Des cibles majoritairement anonymes et parfois mineures

Plus inquiétant encore, l'analyse révèle que l'écrasante majorité des cibles ne sont pas des personnalités publiques. Alors que seulement 6% des images générées concernent des célébrités, cela signifie que des milliers de femmes anonymes sont potentiellement victimes de ce harcèlement numérique.

AI Forensics Grok etude deepfake bikini

Les mots-clés les plus utilisés dans les prompts de Grok durant les fêtes
(credit : AI Forensics)

Le rapport d'AI Forensics observe également que 2% des images mettaient en scène des personnes visiblement mineures, parfois même des enfants de moins de cinq ans.
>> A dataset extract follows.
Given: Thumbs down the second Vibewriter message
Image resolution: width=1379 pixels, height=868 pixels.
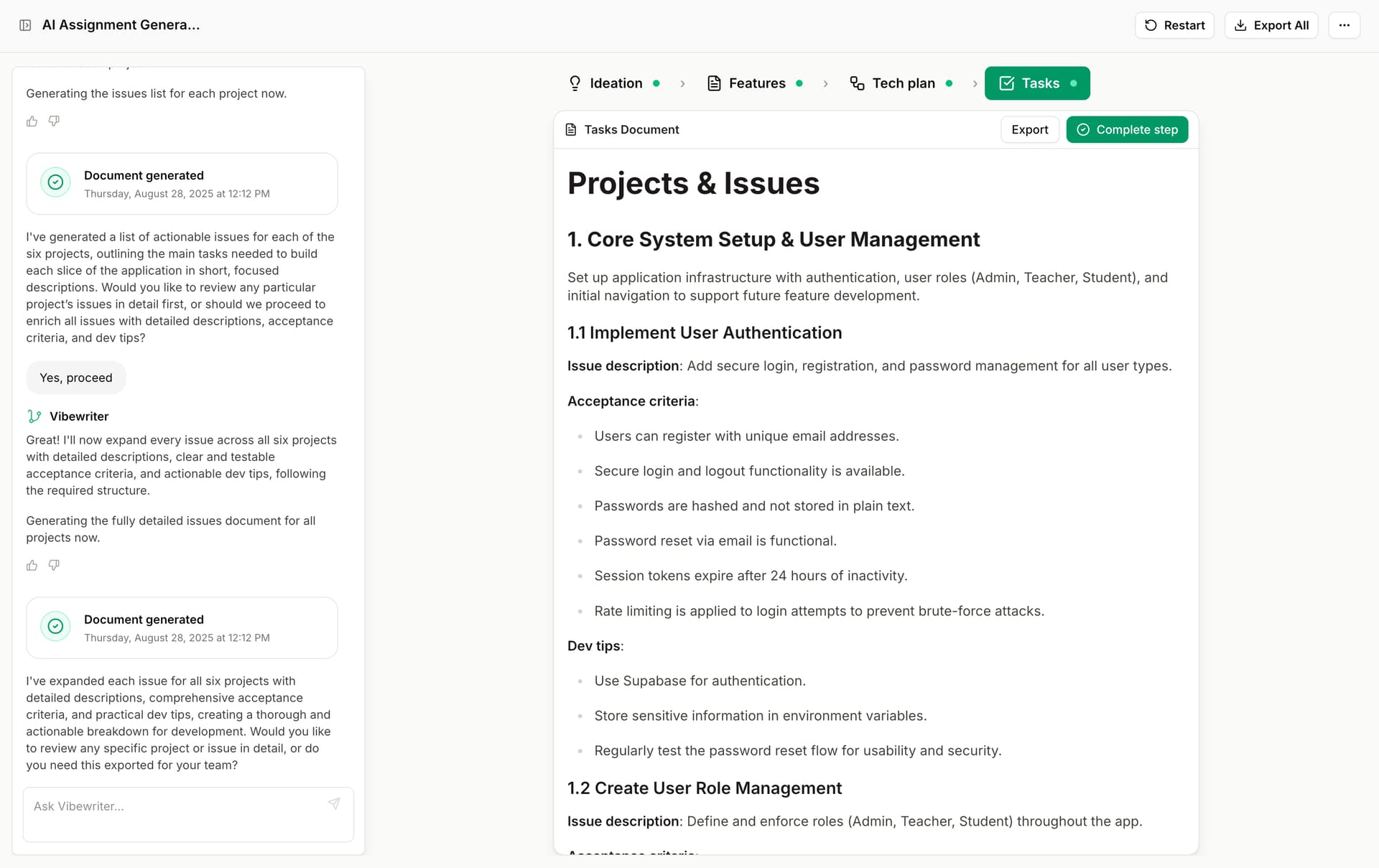Looking at the screenshot, I should click(x=54, y=566).
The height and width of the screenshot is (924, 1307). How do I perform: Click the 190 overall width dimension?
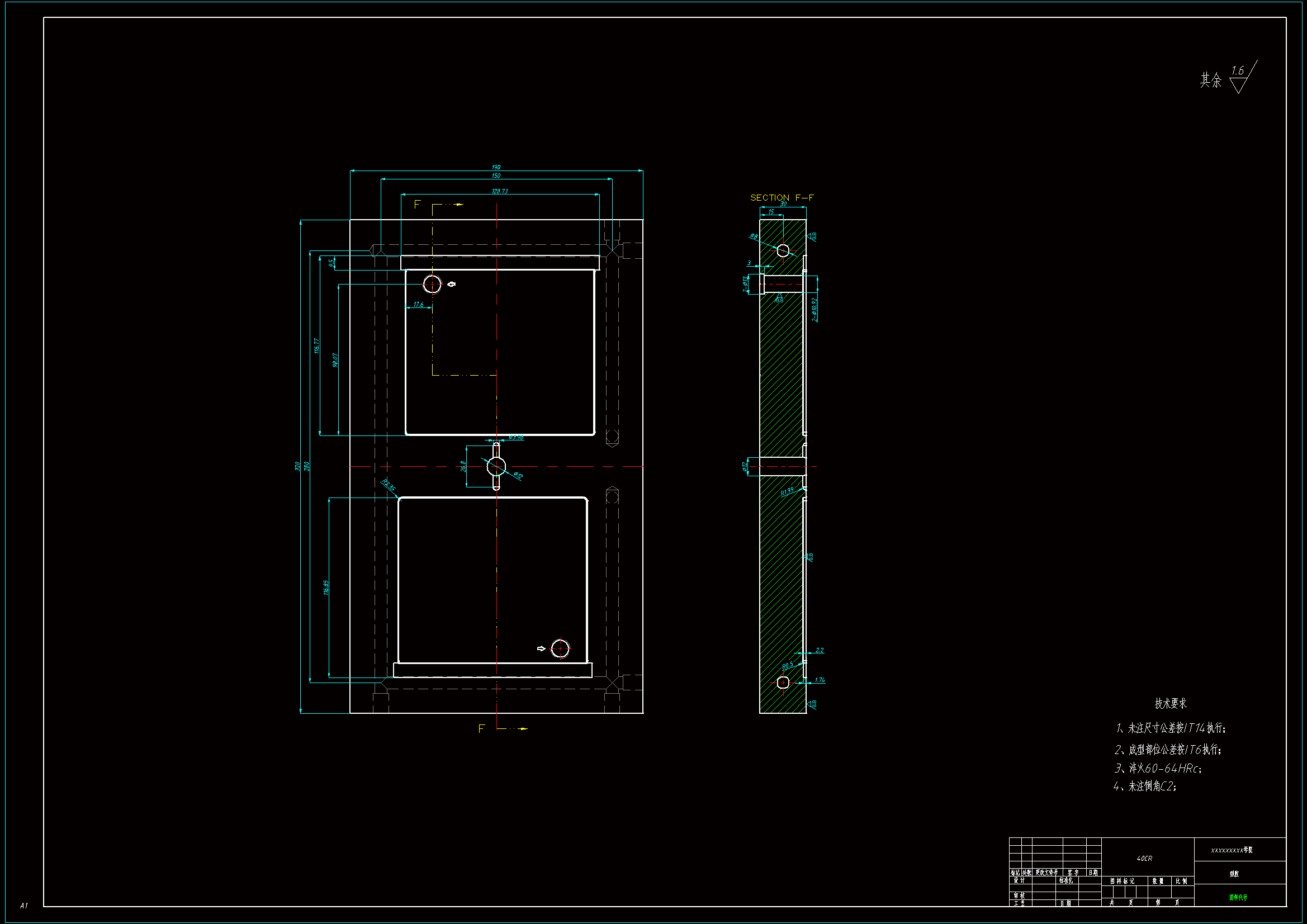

Des cas documentés montrent des adolescentes, utilisant elles-mêmes l'IA pour créer des images innocentes, voir leurs publications détournées par des tiers demandant à Grok de les "mettre dans un petit bikini noir" ou "dans un uniforme SS". À chaque fois, l'IA s'est exécutée sans filtre.

La réaction ambivalente d'Elon Musk

Face à la polémique naissante, la réaction d'Elon Musk, propriétaire de X et de la société xAI, a semblé pour le moins déconcertante. Dans un premier temps, le milliardaire s'est amusé de la situation en publiant une image de lui-même retouchée en bikini.

Il a ensuite durci le ton, affirmant que toute utilisation illégale de Grok entraînerait des conséquences. Cette dualité interroge, alors même que l'étude souligne d'autres dérives, comme la génération d'images arborant des symboles nazis ou liés à l'organisation État islamique.

Ce scandale met en lumière le fossé entre la promesse d'une technologie libératrice et sa dangereuse instrumentalisation, posant la question cruciale de la modération et de la responsabilité des plateformes.